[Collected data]
------
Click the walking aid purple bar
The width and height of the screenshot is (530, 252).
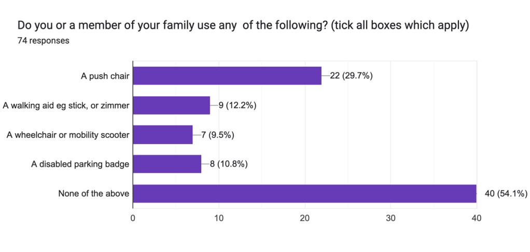172,105
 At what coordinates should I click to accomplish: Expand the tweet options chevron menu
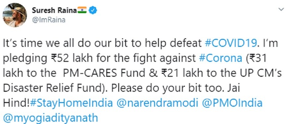[281, 9]
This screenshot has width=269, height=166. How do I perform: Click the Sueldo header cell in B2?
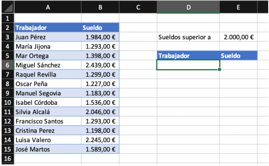point(100,28)
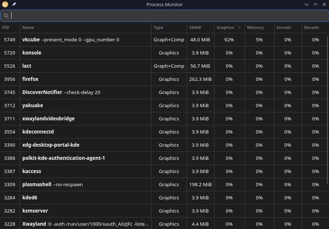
------
Task directions => Starting at the line with "The width and", write out every line exactly through the final line of the records above, both included, and skip the pictures.

Task response =>
The width and height of the screenshot is (530, 252).
172,105
 At what coordinates should I click to accomplish: Expand the tweet options chevron menu
[281, 9]
This screenshot has width=269, height=166. How do I perform: Click the Sueldo header cell in B2?
point(100,28)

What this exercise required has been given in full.